Guillaume Mika – Doit-on toujours choisir ?

Prénom Nom – Les 14 et 15 décembre Le Liberté à Toulon

Le toulonnais Guillaume Mika est metteur en scène. Mais aussi comédien, vidéaste, musicien, passionné de sciences, et j’en passe. Dans cette comédie théâtro-scientifique, il se pose cette question du choix, et notamment des choix de carrière que l’on nous impose pendant notre scolarité, en mettant en scène un tardigrade. Mais c’est quoi donc ?

Peux-tu nous parler de cette théorie d’Ernst Von Haeckel et des tardigrades ?
C’est une théorie proposée à la fin du XIXème par un jeune scientifique, fan de darwinisme, qui dit qu’un embryon humain récapitule pendant son évolution l’ensemble du champ des vivants. Tout le monde parlait de ça à ce moment-là. Mais il s’est avéré que ses dessins étaient faussés et elle est tombée dans l’oubli. Poétiquement, je l’ai trouvée intéressante et j’ai imaginé qu’après un mois de grossesse, on serait peut-être à l’état de tardigrade. C’est un insecte invertébré de 0,3 mm très maladroit. La métaphore sociale m’intéressait. On n’a rien à faire du monde microscopique, il n’y a pas de Brigitte Bardot du microscopique ! Cet insecte est très étudié depuis dix ans car il a la faculté quand il est stressé d’entrer en cryptobiose : il s’auto-dessèche et devient quasi indestructible. C’est un animal fascinant et quand on le regarde, il provoque cet effet « oh il est mignon ». On en fait même des peluches ! Et j’avais un autre sujet en tête, l’évolution scolaire, je m’en suis donc servi pour en parler.

Justement, quel est le rapport entre ce tardigrade et l’évolution scolaire ?
Je dirais la classification du vivant et les cases sociales.
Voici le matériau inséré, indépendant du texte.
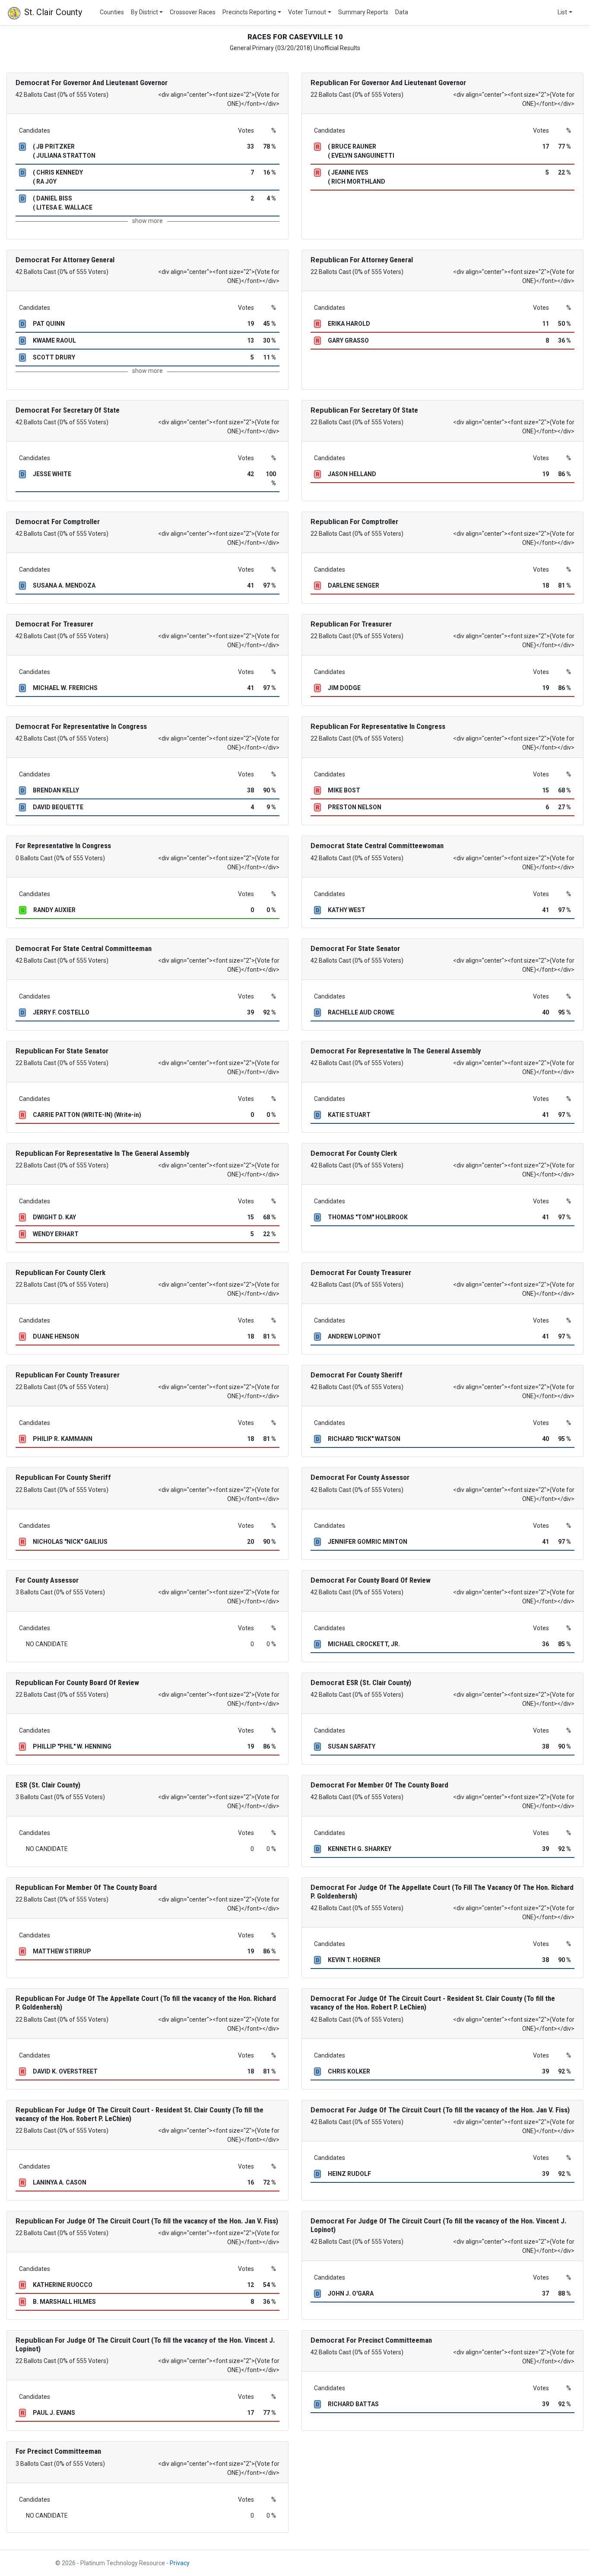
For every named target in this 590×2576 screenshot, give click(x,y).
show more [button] (147, 220)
Je voulais parler des CIO (Centre d’Information et d’Orientation) avec des gens qui ont un job central et un peu fou d’être à la fois psychologues, cartographes des métiers et accompagnants. J’ai passé plusieurs années à étudier l’évolution, le darwinisme, avec cette question du choix : qu’est ce qui fait qu’une espèce va survivre ? J’étais aussi intéressé par le déterminisme social. Dans mes études, j’ai été confronté à ces problématiques de choix : je voulais tout faire, tout apprendre, et je me demandais pourquoi on classifiait. J’étais entre les arts et les sciences, mais le mélange ne se faisait pas. Dix ans plus tard, je suis heureux d’arriver à mélanger. Ce spectacle est une métaphore, à l’heure de la réforme Blanquer et de Parcours Sup, avec ce gros bordel dans les choix d’options. Ce tardigrade serait un peu un élève dyspraxique, pas dans les clous, il y a une absurdité à lui faire choisir un métier. Mais c’est avant tout une comédie de science-fiction ludique et joyeuse.
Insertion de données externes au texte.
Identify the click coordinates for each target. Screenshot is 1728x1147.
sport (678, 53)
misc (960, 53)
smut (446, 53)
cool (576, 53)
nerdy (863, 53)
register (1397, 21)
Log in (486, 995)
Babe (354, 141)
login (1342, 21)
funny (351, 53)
En quoi est-ce important pour toi artistiquement de mélanger les genres, et ici du cirque (contorsion) ?
Ce n’est pas un choix intellectuel, j’éprouve beaucoup de plaisir à le faire. Le sujet est déjà hybride, le tardigrade, l’éthologie, l’orientation scolaire… Je mets du temps à écrire, il y a un long processus de tri, et à un moment je chope une fiction et je me demande comment décaler le regard. J’aime pratiquer plusieurs disciplines, la musique, la vidéo… Là, il y aussi la rencontre avec Adalberto Fernandez Torres et le costume créé par Aliénor Figueiredo. Comment un corps de contorsionniste peut arriver à faire vivre ce costume très difficile à manipuler ? Il me permet aussi de parler d’anthropocentrisme. On interprète les mouvements de ce tardigrade. Est-il vraiment joyeux à ce moment-là ? Répond-il vraiment ? Ou est-ce qu’on l’imagine ?
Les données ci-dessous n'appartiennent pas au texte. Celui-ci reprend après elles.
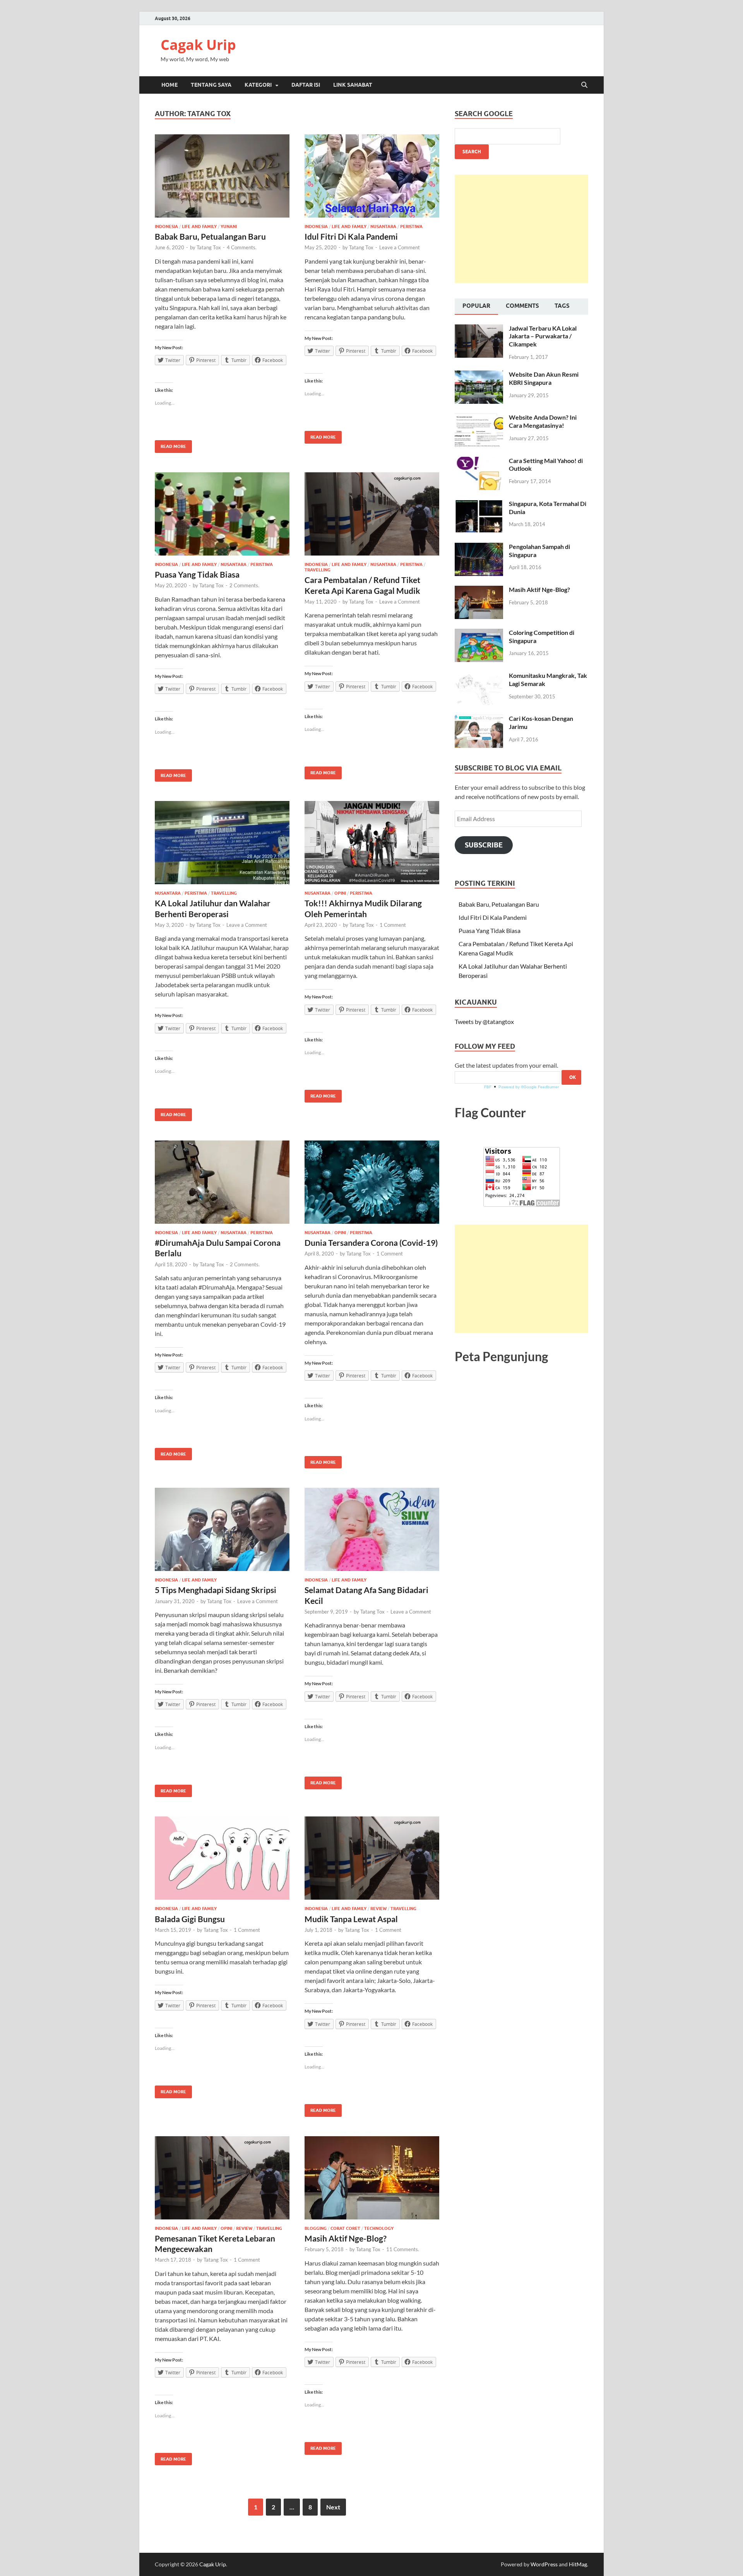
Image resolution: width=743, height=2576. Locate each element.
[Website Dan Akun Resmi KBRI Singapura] (479, 375)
Tu co-réalises au plateau la musique avec Vincent Hours, que nos lecteurs connaissent bien, peux-tu nous en parler ?
Vincent est le maître du son, il crée la musique et le design sonore. Moi j’utilise sur scène le thérémine, le premier instrument électronique inventé au début du XXè. C’est le seul instrument sans contact physique, il fonctionne avec des ondes électromagnétiques, on cueille les notes dans l’espace. C’est à l’image de ce microscope, avec lequel je regarde le tardigrade, qui permet de voir l’invisible.

Ce spectacle a été soutenu par Châteauvallon-Liberté Scène Nationale…
Le Liberté est un partenaire très présent. Ils m’ont permis de faire deux résidences à Châteauvallon, et on est très content de pouvoir y jouer ce spectacle car nous n’avions pas pu y présenter le précédent à cause de la pandémie.